I haven't played the last few Story of Seasons games, but this one looks really promising. The customisation part reminds me a lot of A New Beginning, which I really liked.


----------



## Ossiran (Mar 7, 2021)

Harvest Moon 64 was my favorite growing up. I sunk a lot of hours into that one as a kid. Back to Nature, Friends of Mineral Town, and DS are all high up there too.


----------



## Bulbadragon (Mar 13, 2021)

I don't know how to feel about this game. In the past, I loved Harvest Moon games. But ever since the Story of Seasons/Harvest Moon split, I haven't loved any of the games. I enjoyed the first SOS and Trio of Towns, but I couldn't get into Friends of Mineral Town. 

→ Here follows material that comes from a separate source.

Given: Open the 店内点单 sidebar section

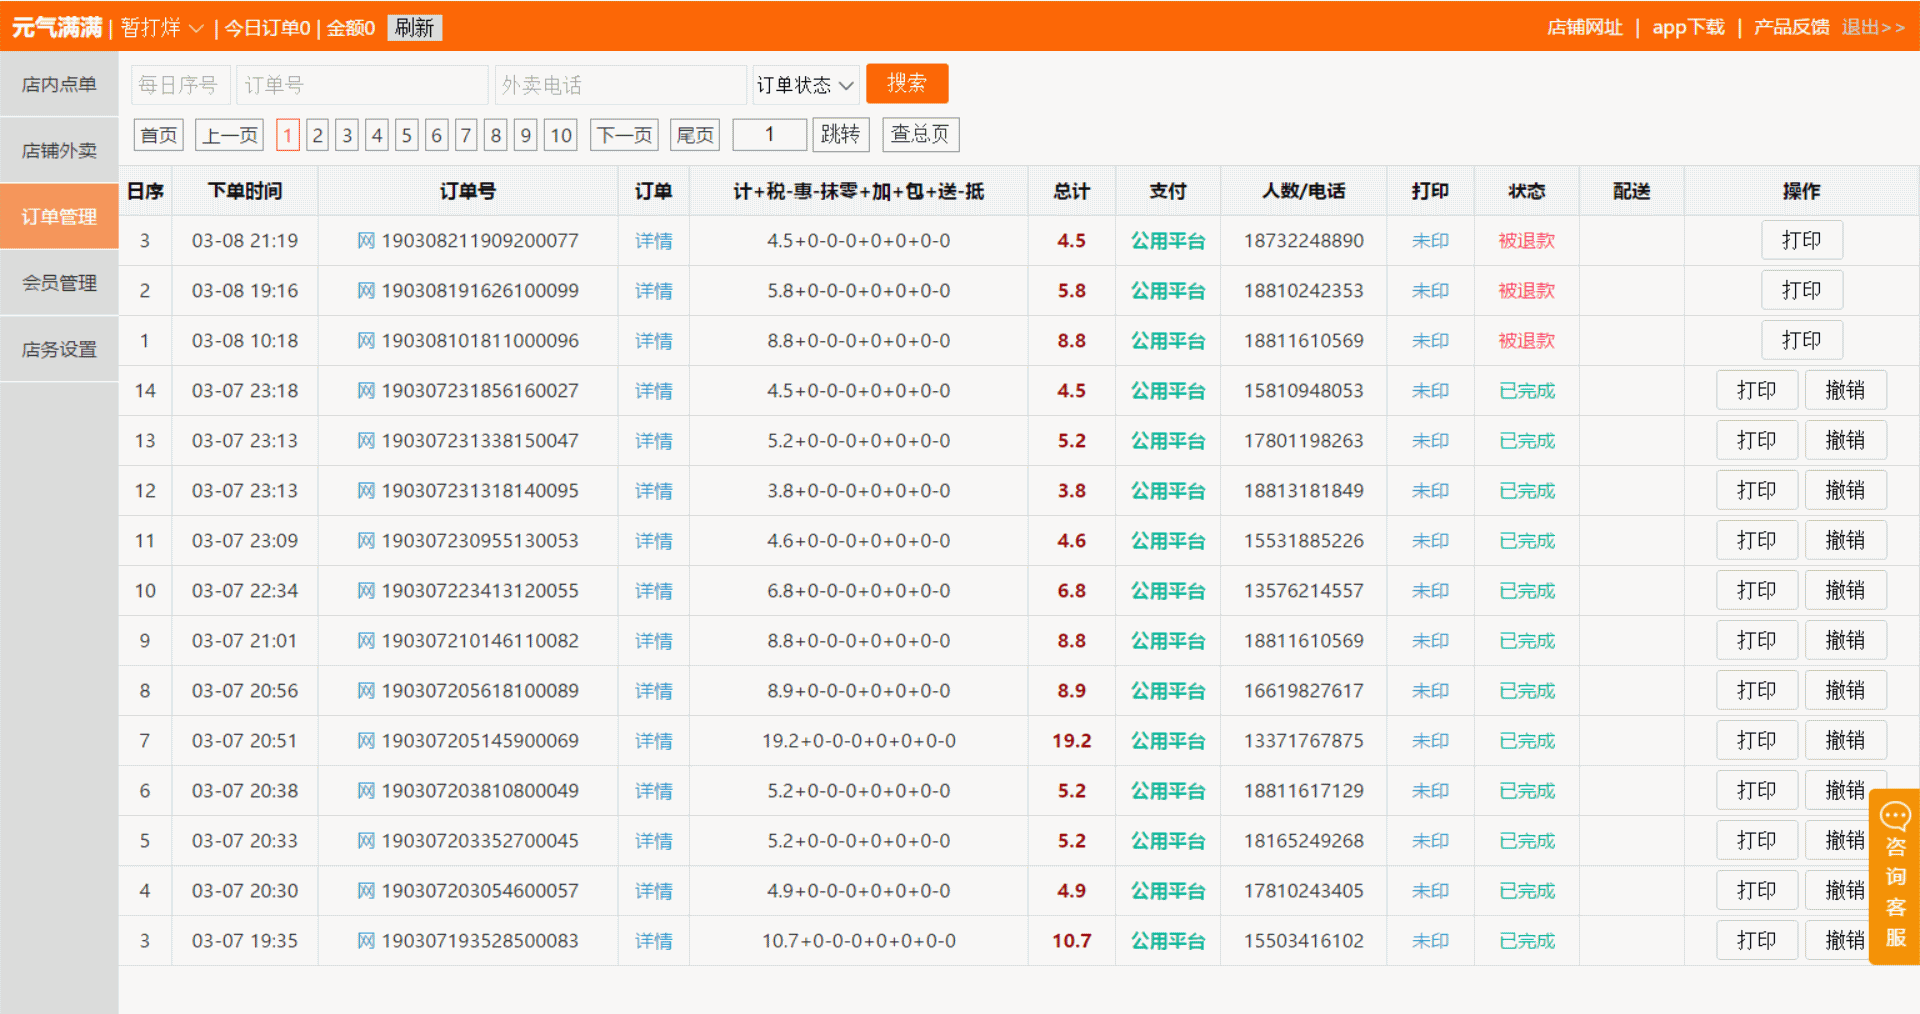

Maybe this one will change that and get me back into the games. I think I'll wait and watch some reviews first. I just think Stardew Valley set high expectations for any farming sim going forward. If I'm not impressed, I'll just keep waiting for RF5.


----------



## cherrysmilesonice (Mar 14, 2021)

IM SO EXCITED. I saw bad reviews but I’m still optimistic. Fingers crossed it’s a good game.


----------



## mirukushake (Mar 15, 2021)

I've been playing the Japanese version and well, if you focus only on farming and animals it's an okay game. Pretty much everything else is kind of a hot mess, though.


----------



## Holla (Mar 15, 2021)

mirukushake said:


> I've been playing the Japanese version and well, if you focus only on farming and animals it's an okay game. Pretty much everything else is kind of a hot mess, though.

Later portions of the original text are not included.